[Saved data entries]
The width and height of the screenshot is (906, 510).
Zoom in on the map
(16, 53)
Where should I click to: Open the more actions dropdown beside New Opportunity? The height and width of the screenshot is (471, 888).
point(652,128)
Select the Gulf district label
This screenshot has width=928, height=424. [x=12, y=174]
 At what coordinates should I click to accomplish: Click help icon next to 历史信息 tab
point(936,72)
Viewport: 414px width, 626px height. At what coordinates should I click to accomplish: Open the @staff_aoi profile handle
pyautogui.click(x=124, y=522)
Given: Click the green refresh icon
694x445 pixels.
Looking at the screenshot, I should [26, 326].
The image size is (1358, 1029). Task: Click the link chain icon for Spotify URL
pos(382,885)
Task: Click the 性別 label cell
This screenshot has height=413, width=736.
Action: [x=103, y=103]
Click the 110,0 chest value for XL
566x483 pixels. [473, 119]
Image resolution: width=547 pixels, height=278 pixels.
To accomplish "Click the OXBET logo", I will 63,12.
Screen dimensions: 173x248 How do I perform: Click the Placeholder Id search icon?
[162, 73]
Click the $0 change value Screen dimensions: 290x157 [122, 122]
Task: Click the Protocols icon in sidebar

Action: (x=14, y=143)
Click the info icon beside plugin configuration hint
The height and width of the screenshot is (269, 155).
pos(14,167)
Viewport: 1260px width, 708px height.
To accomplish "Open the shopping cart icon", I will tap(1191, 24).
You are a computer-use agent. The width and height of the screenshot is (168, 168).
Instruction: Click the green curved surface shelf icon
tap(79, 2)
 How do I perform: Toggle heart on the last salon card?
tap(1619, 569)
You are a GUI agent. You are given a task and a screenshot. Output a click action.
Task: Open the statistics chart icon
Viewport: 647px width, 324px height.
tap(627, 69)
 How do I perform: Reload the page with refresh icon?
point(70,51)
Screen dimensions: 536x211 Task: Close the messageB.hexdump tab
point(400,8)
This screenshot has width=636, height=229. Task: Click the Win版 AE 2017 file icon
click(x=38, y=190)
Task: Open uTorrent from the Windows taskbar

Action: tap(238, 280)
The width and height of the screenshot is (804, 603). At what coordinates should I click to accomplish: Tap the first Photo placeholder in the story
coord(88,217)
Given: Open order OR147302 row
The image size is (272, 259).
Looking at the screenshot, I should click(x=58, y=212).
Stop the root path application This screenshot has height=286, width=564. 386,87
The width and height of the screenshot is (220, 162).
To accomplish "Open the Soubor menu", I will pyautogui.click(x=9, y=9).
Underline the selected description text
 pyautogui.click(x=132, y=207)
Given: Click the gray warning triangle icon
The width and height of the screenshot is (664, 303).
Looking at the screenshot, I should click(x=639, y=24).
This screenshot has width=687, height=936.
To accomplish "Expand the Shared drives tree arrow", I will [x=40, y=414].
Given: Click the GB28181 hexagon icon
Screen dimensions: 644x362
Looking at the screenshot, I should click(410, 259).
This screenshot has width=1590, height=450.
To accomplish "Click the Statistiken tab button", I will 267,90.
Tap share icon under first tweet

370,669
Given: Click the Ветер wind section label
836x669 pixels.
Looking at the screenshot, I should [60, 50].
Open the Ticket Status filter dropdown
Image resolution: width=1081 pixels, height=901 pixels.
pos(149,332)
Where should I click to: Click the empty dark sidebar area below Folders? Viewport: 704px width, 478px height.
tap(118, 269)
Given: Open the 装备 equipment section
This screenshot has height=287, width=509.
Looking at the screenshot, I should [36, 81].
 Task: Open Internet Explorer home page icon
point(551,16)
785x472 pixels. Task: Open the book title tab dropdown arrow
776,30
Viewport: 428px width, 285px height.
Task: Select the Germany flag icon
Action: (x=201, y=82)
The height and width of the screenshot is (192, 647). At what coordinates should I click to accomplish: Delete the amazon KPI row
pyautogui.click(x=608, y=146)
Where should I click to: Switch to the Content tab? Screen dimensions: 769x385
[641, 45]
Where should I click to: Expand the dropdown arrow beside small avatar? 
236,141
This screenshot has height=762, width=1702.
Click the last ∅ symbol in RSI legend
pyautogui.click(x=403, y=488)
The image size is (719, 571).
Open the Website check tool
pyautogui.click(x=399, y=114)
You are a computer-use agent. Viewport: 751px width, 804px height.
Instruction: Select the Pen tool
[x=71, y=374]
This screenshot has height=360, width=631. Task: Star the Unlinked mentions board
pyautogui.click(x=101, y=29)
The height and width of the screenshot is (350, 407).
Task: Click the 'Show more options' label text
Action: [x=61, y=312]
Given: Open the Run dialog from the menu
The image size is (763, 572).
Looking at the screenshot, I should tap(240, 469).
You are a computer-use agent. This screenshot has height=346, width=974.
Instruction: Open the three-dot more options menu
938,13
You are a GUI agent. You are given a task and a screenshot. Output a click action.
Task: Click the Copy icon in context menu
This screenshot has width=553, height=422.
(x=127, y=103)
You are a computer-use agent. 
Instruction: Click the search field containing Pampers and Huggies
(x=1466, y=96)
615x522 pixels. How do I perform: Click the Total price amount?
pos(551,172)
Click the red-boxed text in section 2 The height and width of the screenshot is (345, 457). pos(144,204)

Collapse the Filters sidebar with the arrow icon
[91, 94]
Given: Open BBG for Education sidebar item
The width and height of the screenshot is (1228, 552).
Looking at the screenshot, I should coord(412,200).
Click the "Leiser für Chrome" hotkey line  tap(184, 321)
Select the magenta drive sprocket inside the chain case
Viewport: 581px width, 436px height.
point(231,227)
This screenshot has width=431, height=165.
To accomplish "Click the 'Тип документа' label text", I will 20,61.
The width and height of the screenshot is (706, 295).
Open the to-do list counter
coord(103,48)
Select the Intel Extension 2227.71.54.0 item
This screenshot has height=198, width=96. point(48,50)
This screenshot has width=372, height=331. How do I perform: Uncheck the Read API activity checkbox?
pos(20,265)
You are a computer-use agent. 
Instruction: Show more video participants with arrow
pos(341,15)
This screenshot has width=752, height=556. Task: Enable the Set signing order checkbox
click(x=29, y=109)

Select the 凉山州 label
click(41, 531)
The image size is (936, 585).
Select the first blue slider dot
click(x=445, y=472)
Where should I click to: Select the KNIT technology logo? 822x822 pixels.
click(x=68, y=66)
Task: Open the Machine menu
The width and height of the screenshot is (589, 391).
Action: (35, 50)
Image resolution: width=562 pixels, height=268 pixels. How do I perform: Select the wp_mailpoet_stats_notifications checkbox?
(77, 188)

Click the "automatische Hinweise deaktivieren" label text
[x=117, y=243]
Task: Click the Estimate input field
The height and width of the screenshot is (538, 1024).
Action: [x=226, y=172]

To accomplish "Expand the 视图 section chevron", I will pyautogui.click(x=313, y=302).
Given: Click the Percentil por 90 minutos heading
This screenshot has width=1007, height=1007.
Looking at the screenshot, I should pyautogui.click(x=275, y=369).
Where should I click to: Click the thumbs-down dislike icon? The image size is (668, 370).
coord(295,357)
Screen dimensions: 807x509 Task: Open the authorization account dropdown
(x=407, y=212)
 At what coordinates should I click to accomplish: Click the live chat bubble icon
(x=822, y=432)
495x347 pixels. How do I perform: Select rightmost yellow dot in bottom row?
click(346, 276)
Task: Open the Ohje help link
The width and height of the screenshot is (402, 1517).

Exercise directions: Show all lines from the records above where the word "computer" occurs.

Task result:
You are a computer-use agent. The width and height of the screenshot is (168, 168).
You are a computer-use agent. Viewport: 751px width, 804px height.
You are a computer-use agent. This screenshot has height=346, width=974.
You are a computer-use agent. 
You are a computer-use agent. 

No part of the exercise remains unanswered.